- Goal
Please continue the passage on copyright ownership and transfer under Nigerian law from its final line, leaving the listing untouched.

- Text shown
============================================================
Exclusive assignments must be in writing, while non-exclusive licences may be oral or implied by conduct.

Moral rights, however, are inalienable under Nigerian law. According to Section 14 of the Copyright Act, the author retains the right to:

  • claim authorship; and
  • object to any distortion or modification of the work that would be prejudicial to their honour or reputation.

These rights cannot be transferred during the author's lifetime but may pass on death by will or operation of law (Section 14(3)).

Neighbouring rights, particularly performers' rights, are transferable under Section 30, but performers also retain moral rights under Section 66(1), which are subject to similar protections as authors' moral rights.

In contrast, expressions of folklore are not transferable. The right to authorise their use, especially for commercial purposes or outside traditional contexts, vests solely in the Nigerian Copyright Commission. Individuals or communities cannot assign or license such rights directly.

5.4 Where a work is created by an employee, what are the rules regarding ownership? What measures can an employer take to secure its rights to intellectual property created under an employment relationship?

Section 28 of the Copyright Act 2022 provides that copyright in a work created by an employee generally vests in the author, unless otherwise agreed. However, where the work is created in the course of employment by a government or its agency, the copyright automatically vests in the employer.

In private employment, ownership remains with the employee unless a written agreement transfers it to the employer. To secure rights, employers typically include copyright assignment clauses in employment contracts.

Specific measures that can be taken by employers include the following:

  • Draft clear IP clauses in employment contracts.
  • Clearly state that all copyrightable works created during the course of employment shall belong to the employer.
  • Define 'course of employment' broadly.
============================================================
- Information supplied
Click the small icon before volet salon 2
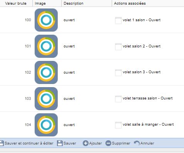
============================================================
- Written response
  • Ensure that job descriptions and scope of duties explicitly include any expected creative or technical outputs.
  • Obtain written assignments or declarations.
  • Require employees to sign an assignment of rights for any works created during their employment, especially if not covered by the employment contract.
  • Address moral rights and waivers. Although moral rights are generally inalienable under Section 14(3)(a), employees can be contractually restricted from asserting them against the employer's lawful use of the work.
  • Use invention disclosure agreements requiring employees to disclose any inventions or creative works relevant to the company during their term of employment.

5.5 Where a work is created by a contractor, what are the rules regarding ownership? What measures can a hiring party take to secure its rights to intellectual property created under a contracting relationship?

Generally, when a work is created by a contractor (ie, an independent service provider), ownership vests in the author (Section 28(1) of the Copyright Act 2022). However, where a work is commissioned for personal or domestic use, the commissioner is:

  • deemed to have a non-exclusive licence to use it for non-commercial purposes; and
  • entitled to restrain public disclosure of the work (Section 28(3)).

A hiring party can secure rights to intellectual property created under a contracting relationship by obtaining a written agreement that assigns ownership of the copyright in the commissioned works, as required by Section 30(3). This agreement may also cover assignment, licensing and testamentary disposition of specific future works created by the contractor, in accordance with Section 30(10), provided that it does not transfer ownership of all future works outright.

6 Registration

6.1 Is there a copyright registration system in your jurisdiction? If so, is registration mandatory?

Yes. Nigeria operates a copyright registration system through the Nigerian Copyright Commission (NCC) via the Nigerian Copyright e-Registration System (NCeRS). This platform allows authors, rights holders and assignees to voluntarily record details of their works with the NCC. However, registration is not mandatory. Under Section 87(3) of the Copyright Act 2022, registration does not confer copyright. Copyright arises automatically once a work is original and fixed in a tangible medium, whether or not it is registered.

While not a legal requirement, registration can serve important evidentiary and administrative purposes in enforcement or licensing.

6.2 What are the advantages of registration?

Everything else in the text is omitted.